- WHAT NEEDS TO BE DONE: For this exercise, retype the lines from the one that holds "The image size" through the one that holds "Viewport: 784px width, 595px height." in the records below, both included, exactly and without pictures.

━━━ RECORDED DATA

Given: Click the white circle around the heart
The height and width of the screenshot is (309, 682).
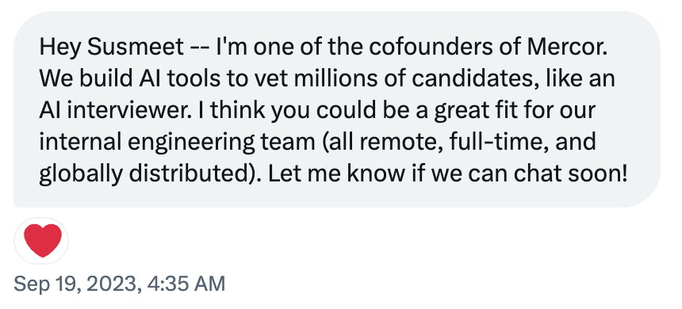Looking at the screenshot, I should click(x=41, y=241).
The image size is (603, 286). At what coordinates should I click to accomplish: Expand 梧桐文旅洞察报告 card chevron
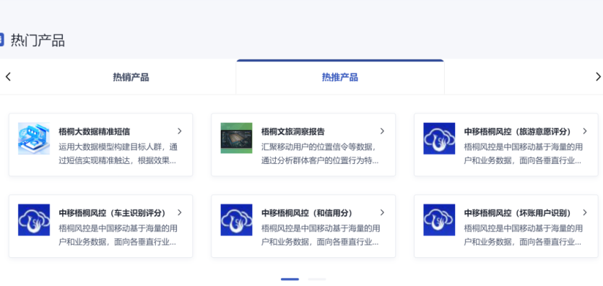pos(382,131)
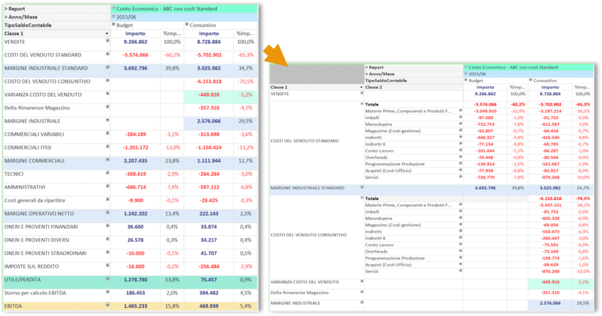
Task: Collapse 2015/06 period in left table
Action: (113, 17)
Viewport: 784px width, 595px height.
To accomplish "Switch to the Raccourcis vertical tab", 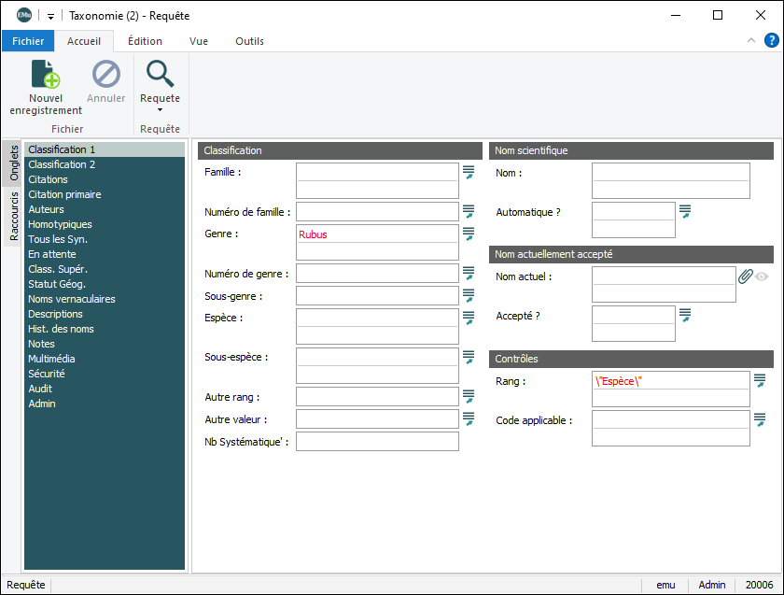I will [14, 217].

━━━━━━

- TASK ANSWER:
The image size is (603, 286). At what coordinates should I click to accomplish: Expand 梧桐文旅洞察报告 card chevron
pos(382,131)
Task: Collapse 2015/06 period in left table
Action: (113, 17)
Viewport: 784px width, 595px height.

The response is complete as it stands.